Quoted text:

━━━

Sync against one remote but copy to another

MistarMuffin · February 6, 2018, 4:58pm

I was brainstorming a way to expedite my upload to Google Drive and had the following idea. I have access to an internet connection with upload that is over 25x faster than my home connection. I would like to use rclone to determine what local data needs to be uploaded to Google Drive and then copy it to a USB hard drive instead. Then I could take the USB disk to the site with faster internet and use rclone COPY to send it to Google Drive.

Ultimately this boils down to rclone running its initial scan against one remote (Google Drive) but performing the actual copy to another remote (USB storage). If this is possible now I can’t figure it out. I am marking it as a feature request so ncw will hopefully chime in.

Thanks.

ncw · February 6, 2018, 5:03pm

You could do this with a bit of scripting I think...

First do a copy with --dry-run from local -> drive
Parse the log file to make a list of files which need to be copied
Use --files-from and this list of files to rclone copy from local -> usb
When on faster internet do rclone copy from usb -> drive (no need for the --files-from at this point)

I think the only hard part is the "parse the log file" part. You could do that with grep and sed, or you could edit in an editor or 100 different ways depending on what you find easiest.

boltn · February 6, 2018, 5:41pm

Just remember that Google Drive limits your uploads to about 750GB/day

MistarMuffin · February 6, 2018, 5:42pm

I’ve been chewing over an approach like that. It’s possible but I’m just not confident enough in my own sed/grep voodoo. Could rclone have a parameter that would generate the file list for use with --files-from? That would be a lot cleaner and could be useful in a few use cases.

Thanks!

MistarMuffin · February 6, 2018, 5:45pm

I didn’t know about the limit, boltn. Thanks for the heads up.

━━━

Excerpted records:
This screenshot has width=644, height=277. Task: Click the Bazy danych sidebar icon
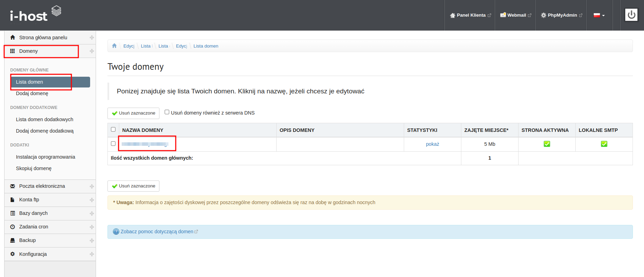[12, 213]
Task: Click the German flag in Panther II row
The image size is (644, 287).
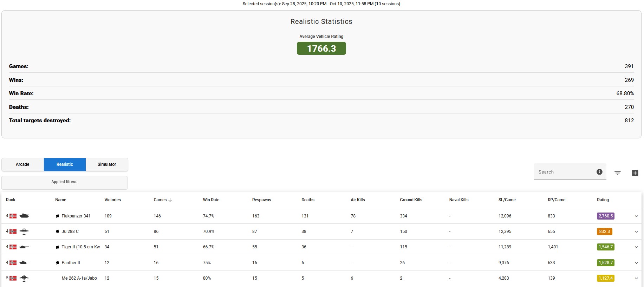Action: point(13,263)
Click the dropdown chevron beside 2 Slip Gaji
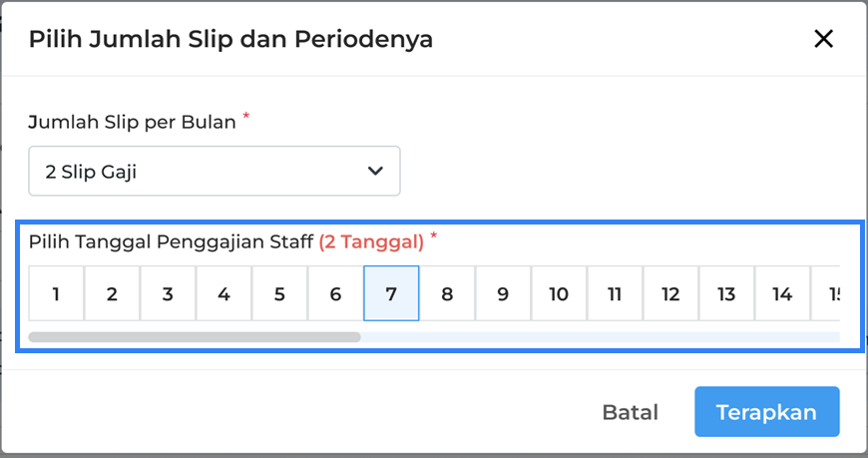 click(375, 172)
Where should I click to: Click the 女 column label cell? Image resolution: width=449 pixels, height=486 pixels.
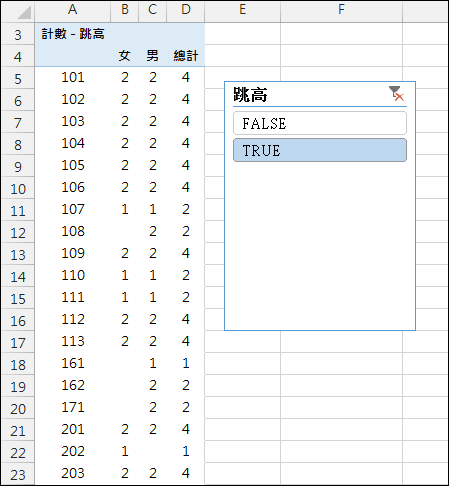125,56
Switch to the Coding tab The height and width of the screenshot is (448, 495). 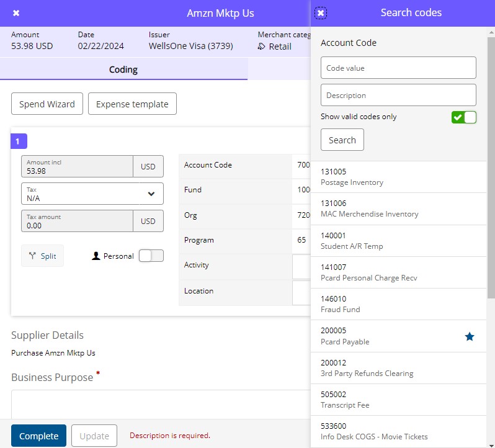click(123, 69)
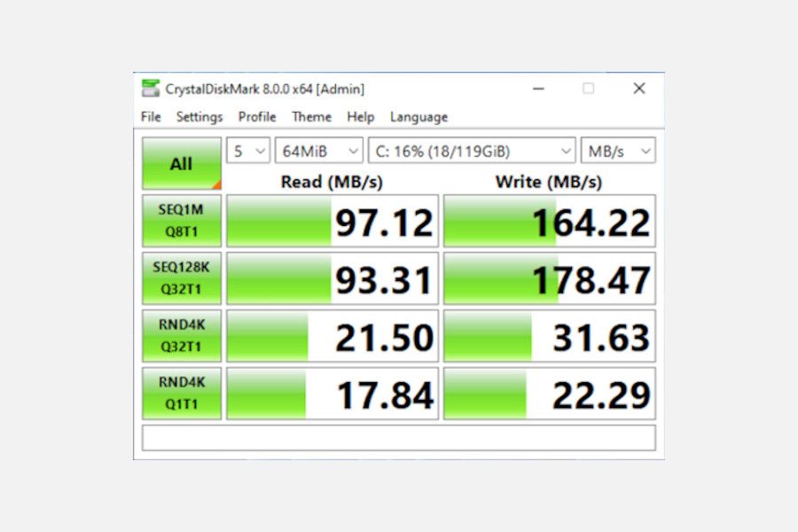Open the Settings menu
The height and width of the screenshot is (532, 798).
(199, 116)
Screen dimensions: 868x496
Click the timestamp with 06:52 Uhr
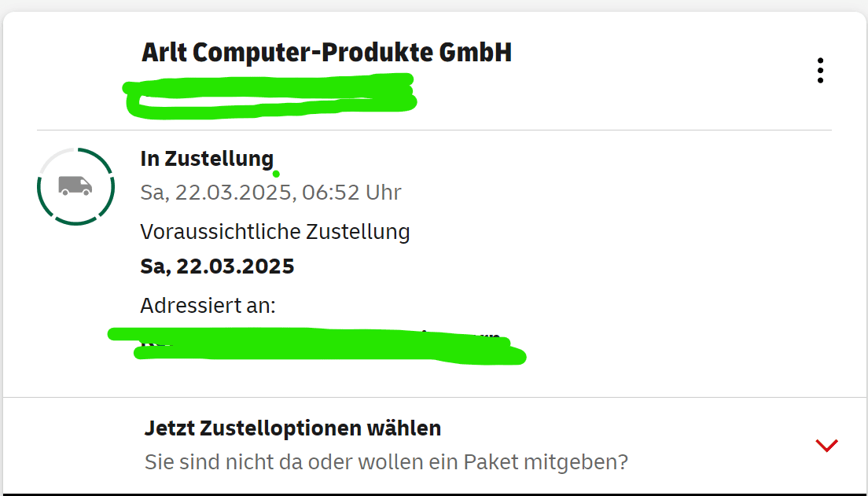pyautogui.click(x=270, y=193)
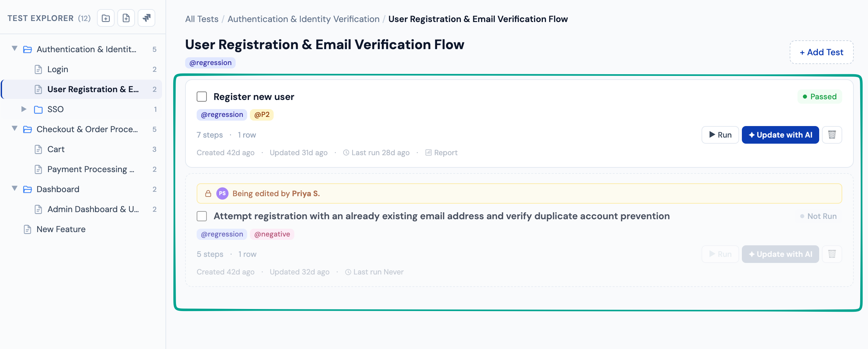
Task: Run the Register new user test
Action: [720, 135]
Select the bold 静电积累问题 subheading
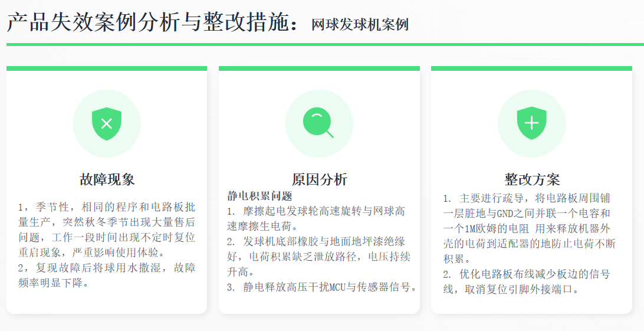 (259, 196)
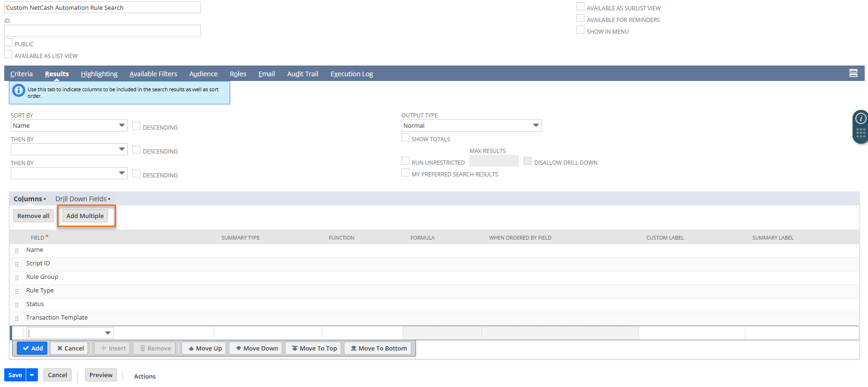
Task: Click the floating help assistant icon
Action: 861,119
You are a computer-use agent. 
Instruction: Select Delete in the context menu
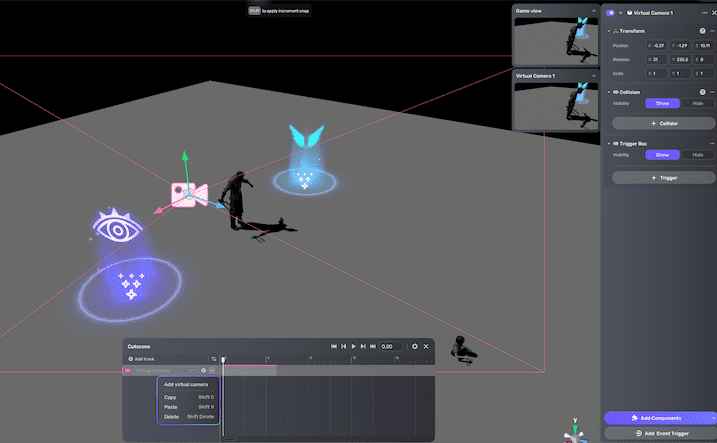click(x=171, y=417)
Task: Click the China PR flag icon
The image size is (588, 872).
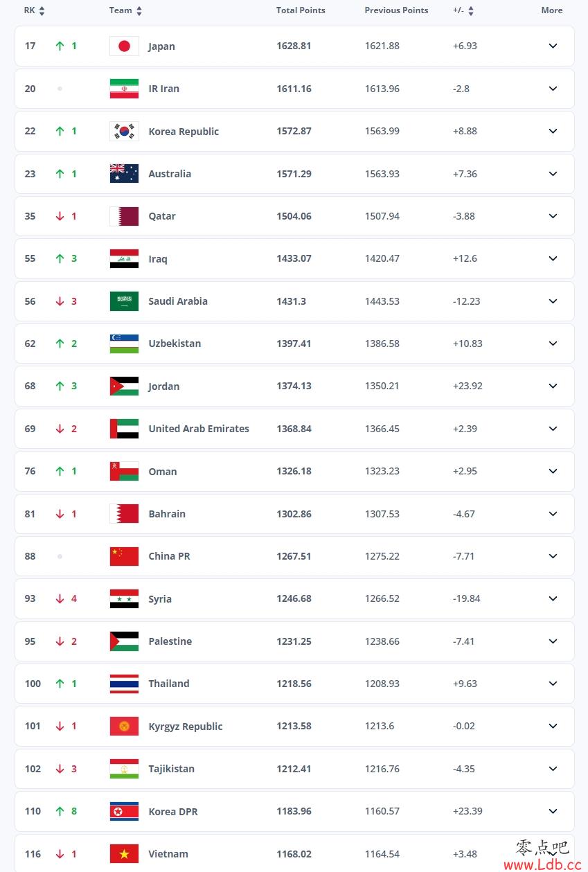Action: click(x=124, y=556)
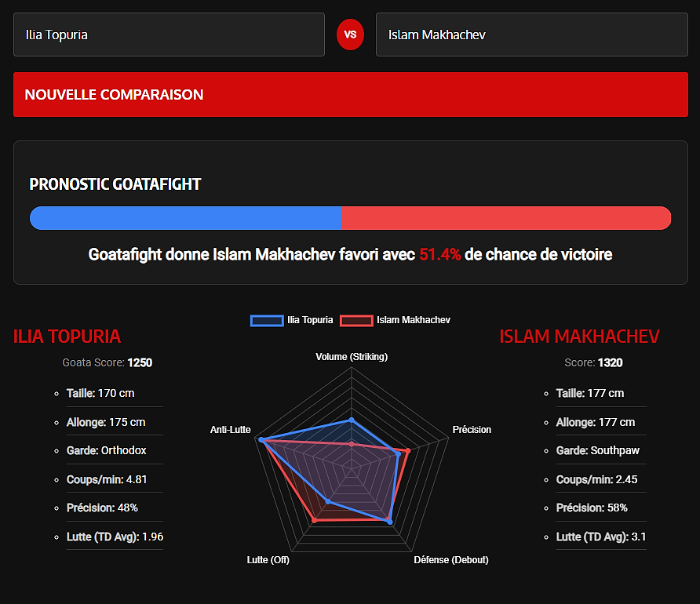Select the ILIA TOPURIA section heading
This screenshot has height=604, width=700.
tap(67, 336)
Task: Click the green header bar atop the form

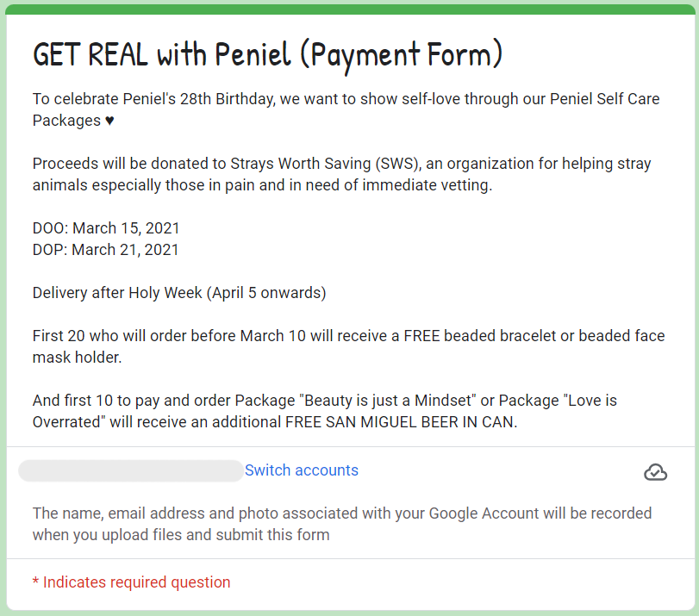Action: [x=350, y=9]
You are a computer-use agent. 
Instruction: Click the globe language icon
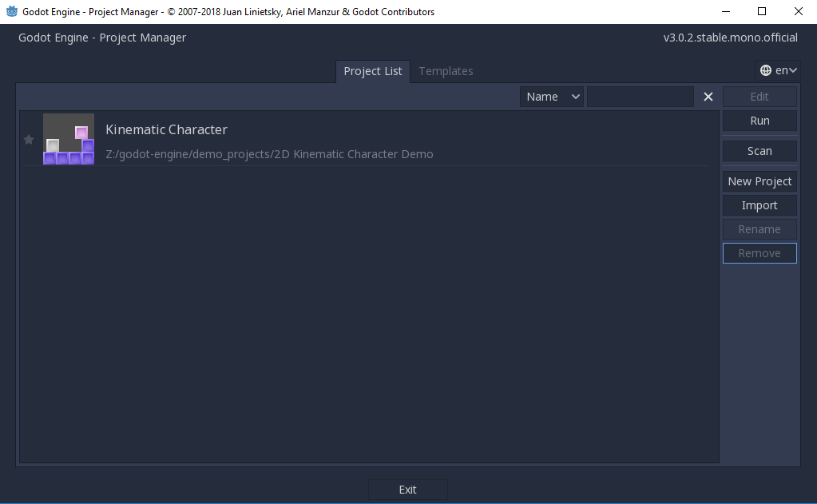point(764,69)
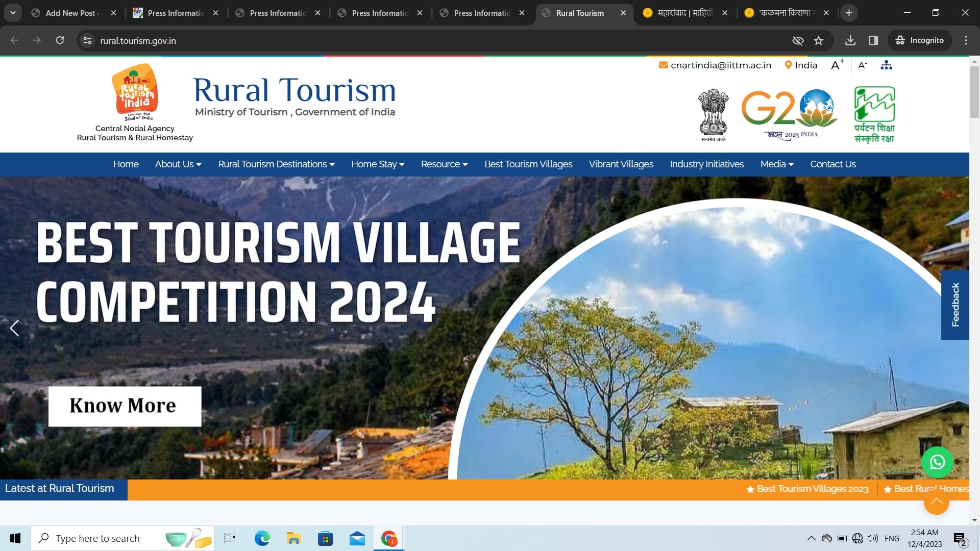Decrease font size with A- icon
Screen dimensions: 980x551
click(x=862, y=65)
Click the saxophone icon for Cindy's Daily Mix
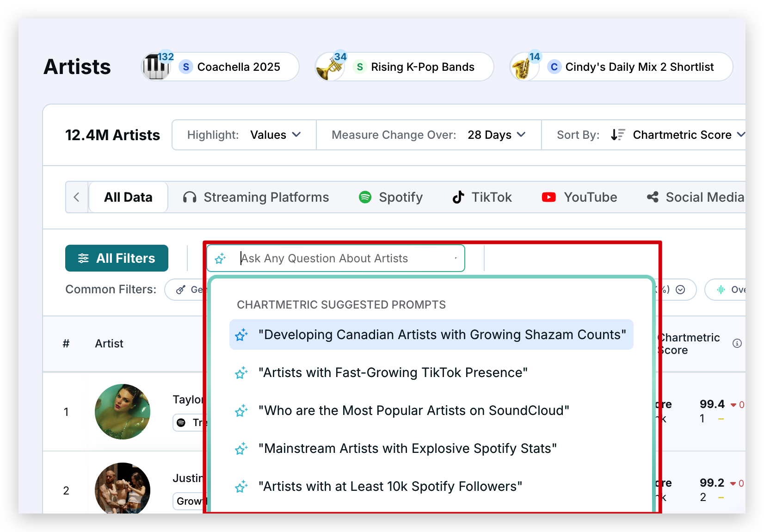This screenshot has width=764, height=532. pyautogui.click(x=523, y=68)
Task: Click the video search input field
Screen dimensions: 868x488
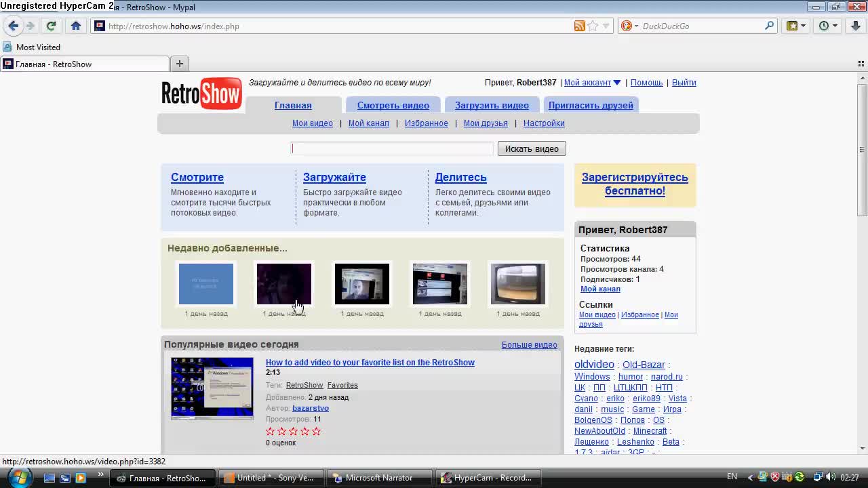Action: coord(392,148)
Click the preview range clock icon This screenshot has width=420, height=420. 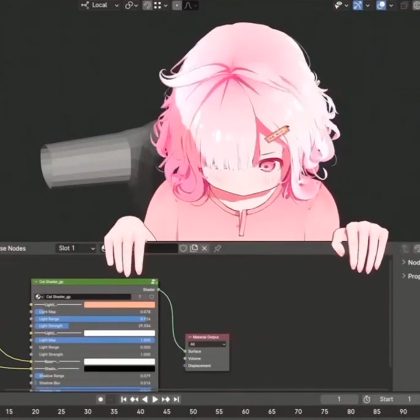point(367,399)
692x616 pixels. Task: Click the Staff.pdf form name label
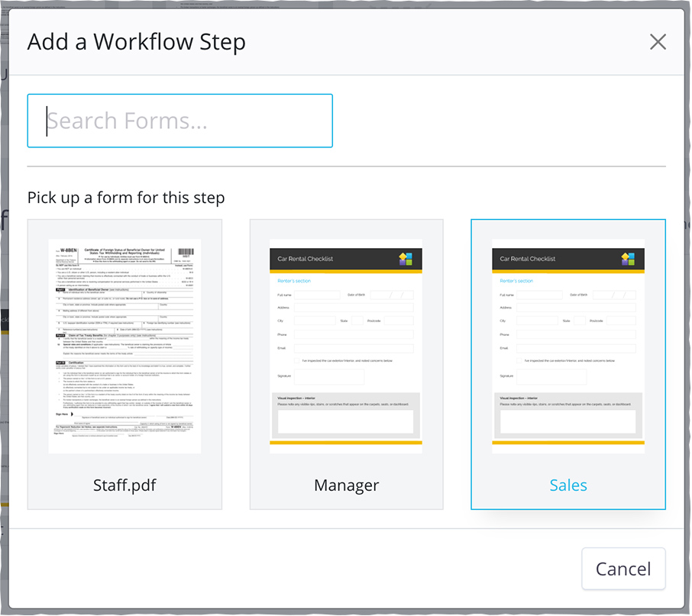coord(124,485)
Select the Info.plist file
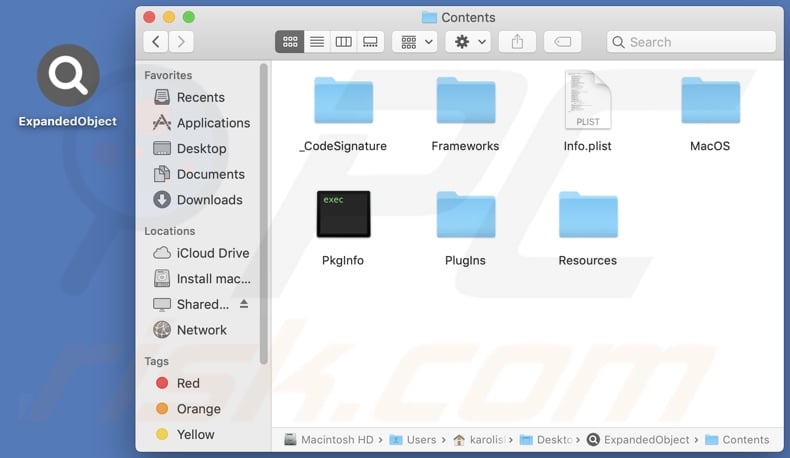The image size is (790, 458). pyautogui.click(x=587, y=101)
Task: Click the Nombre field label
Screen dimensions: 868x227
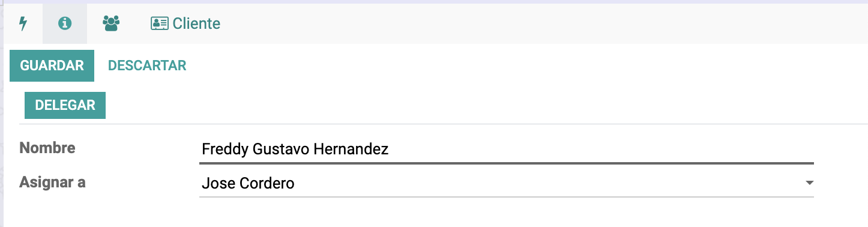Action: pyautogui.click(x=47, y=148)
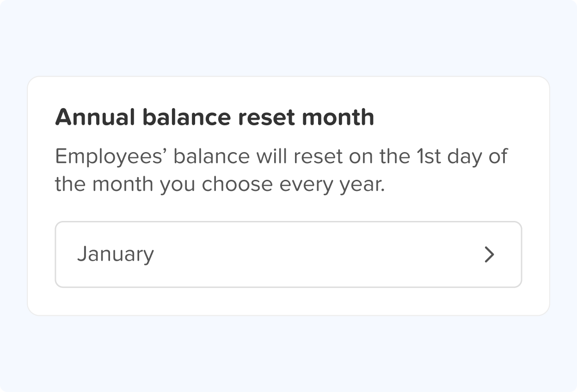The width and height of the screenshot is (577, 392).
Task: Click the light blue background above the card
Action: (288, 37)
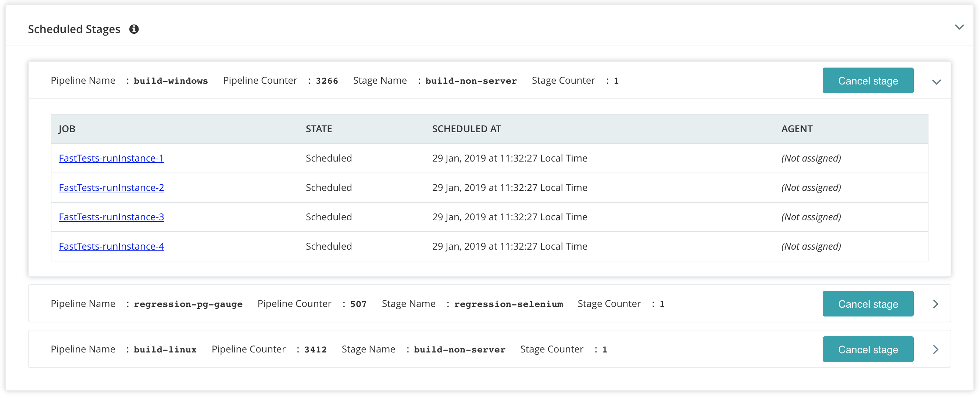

━━━

Given problem 1: Retype the rclone forum thread word for word, everything from "I was brainstorming" down to "scripting I think...".
Given problem 2: Extend the rclone forum thread by writing what comes after its last line.
The records are separate from the rclone forum thread and have no connection to it.

Task output 1:
I was brainstorming a way to expedite my upload to Google Drive and had the following idea. I have access to an internet connection with upload that is over 25x faster than my home connection. I would like to use rclone to determine what local data needs to be uploaded to Google Drive and then copy it to a USB hard drive instead. Then I could take the USB disk to the site with faster internet and use rclone COPY to send it to Google Drive.

Ultimately this boils down to rclone running its initial scan against one remote (Google Drive) but performing the actual copy to another remote (USB storage). If this is possible now I can’t figure it out. I am marking it as a feature request so ncw will hopefully chime in.

Thanks.

ncw · February 6, 2018, 5:03pm

You could do this with a bit of scripting I think...

Task output 2:
ncw · February 6, 2018, 5:50pm

Here are the magic runes to process the log file

rclone copy --dry-run /tmp/new/ /tmp/new2 2>&1 | perl -lne 'print $1 if /NOTICE: (.*?): Not copying as --dry-run/'

Easier than writing a new mode for rclone

MistarMuffin · February 6, 2018, 5:52pm

Thanks, much easier than I could have done it. I should be able to adapt to Windows pretty easily. Don’t judge

MistarMuffin · February 6, 2018, 7:17pm

ncw,

I have different files with the same names but in different sub directories. That would mean that if any of the files that share a name is added to files-from.txt then all of the files would be copied in the subsequent jobs, right? It seems like the files-from.txt would need to include path information in order to prevent this. I don’t see a way to get paths from the dry-run output. Any ideas?

ncw · February 7, 2018, 8:40am

--files-from takes a list of paths rather than patterns so it should do what you want.

MistarMuffin · February 7, 2018, 1:43pm

I know --files-from takes paths. The part that concerns me is that our regex voodoo against the --dry-run output does not include any paths. So the resulting text file is just a list of filenames. Possible to modify the --dry-run output to include paths?

ncw · February 8, 2018, 8:55am

--files-from takes paths relative to the root. The log shows file names relative to the root, so I think it should all work out!

MistarMuffin · February 8, 2018, 2:09pm

Hmm, for whatever reason I did not see any paths when reviewing the --dry-run log output. You are correct, of course. Sorry for the confusion. I was just trying to anticipate potential problems before they arose. This is working perfectly so far. Thanks for your help!

ncw · February 8, 2018, 9:40pm

No worries!

Great and you are welcome!